Tom Torlakson, the state superintendent of public instruction, co-wrote the ballot measure argument in favor of Prop. 55, arguing it would fund the hiring of more teachers, help with college affordability, help restore arts and music programs and help stave off cuts, among other things. “We can’t go back to the days of devastating cuts and teacher layoffs,” Torlakson and others wrote.
But despite the sky-is-falling argument on Prop. 55 (there would be a substantial loss of revenue if Prop. 55 fails), Torlakson wrote a letter in favor of Prop. 56, which, as the PolitiFact California fact-check noted, said: “Make no mistake, Proposition 56 will not divert a dime away from schools. Rather, it will raise revenues for school based tobacco prevention and intervention programs.”
The state’s top educator pleads with voters to bolster education funding to fight off “devastating cuts,” while he’s cavalier about the loss of a potential $600 million. There’s a chance the prospect of Prop. 55 passing helped him leave $600 million on the table.
The Bee writes: “This time around, Proposition 56 directs most of the tobacco tax revenue increase to Medi-Cal to raise reimbursement rates, which critics have long blamed for the state’s health care conundrum. Doctors say the financial reimbursements they receive for providing care to California’s most impoverished patients are too low to maintain a practice. The ‘wealthy special interests’ the ad refers to are doctors, clinics, hospitals, managed care plans and any other health-related group that get Medi-Cal payments because they provide services to eligible patients.”
There is big money at stake here. The Legislative Analyst’s Office estimates Prop. 56 could generate between $1.27 billion and $1.61 billion in revenue next fiscal year.
The ad says “most of this money goes to wealthy special interest groups, like insurance companies.” Medi-Cal, the state’s health care program for low-income residents, would receive the bulk of the Prop. 56 revenue, after certain requirements and programs are paid for.

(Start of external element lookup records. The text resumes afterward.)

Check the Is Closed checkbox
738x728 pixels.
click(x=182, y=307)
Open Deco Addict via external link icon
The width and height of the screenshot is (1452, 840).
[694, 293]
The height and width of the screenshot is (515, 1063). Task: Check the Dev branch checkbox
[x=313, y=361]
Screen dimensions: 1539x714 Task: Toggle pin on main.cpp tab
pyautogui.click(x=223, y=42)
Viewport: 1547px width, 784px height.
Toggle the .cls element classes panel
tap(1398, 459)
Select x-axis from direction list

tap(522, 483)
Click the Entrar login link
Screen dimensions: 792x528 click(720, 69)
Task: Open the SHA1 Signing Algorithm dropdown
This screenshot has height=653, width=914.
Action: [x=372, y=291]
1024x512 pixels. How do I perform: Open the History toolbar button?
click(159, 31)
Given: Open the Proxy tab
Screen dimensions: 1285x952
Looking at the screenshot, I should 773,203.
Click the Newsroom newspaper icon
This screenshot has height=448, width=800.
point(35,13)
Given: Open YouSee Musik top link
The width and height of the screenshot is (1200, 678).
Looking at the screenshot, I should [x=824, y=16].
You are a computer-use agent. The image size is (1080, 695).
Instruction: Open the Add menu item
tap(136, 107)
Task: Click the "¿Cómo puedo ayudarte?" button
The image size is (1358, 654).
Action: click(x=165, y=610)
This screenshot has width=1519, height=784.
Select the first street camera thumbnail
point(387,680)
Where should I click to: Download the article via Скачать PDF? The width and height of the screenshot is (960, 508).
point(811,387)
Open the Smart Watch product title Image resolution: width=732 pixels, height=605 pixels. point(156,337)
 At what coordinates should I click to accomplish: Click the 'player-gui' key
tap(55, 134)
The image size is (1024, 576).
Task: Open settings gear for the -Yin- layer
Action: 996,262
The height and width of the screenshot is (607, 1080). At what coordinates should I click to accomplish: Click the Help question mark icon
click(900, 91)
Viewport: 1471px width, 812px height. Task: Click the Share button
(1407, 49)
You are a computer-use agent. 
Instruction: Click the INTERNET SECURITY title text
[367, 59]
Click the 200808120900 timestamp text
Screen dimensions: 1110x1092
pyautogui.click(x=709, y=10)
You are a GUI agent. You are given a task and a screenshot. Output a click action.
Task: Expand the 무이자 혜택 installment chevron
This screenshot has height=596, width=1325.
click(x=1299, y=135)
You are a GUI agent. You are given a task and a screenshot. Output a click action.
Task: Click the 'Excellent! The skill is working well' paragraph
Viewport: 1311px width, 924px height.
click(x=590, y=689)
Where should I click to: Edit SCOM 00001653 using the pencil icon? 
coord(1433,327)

Depending on how the money is actually divvied up in the budget process will determine whether “most” of the funding goes to insurance companies, like managed-care plans, although other health care providers, like doctors, clinics and hospitals, will get their share as well.
In February, the Legislative Analyst’s Office estimated that in 2016-17, 75 percent of Medi-Cal beneficiaries are enrolled in managed care.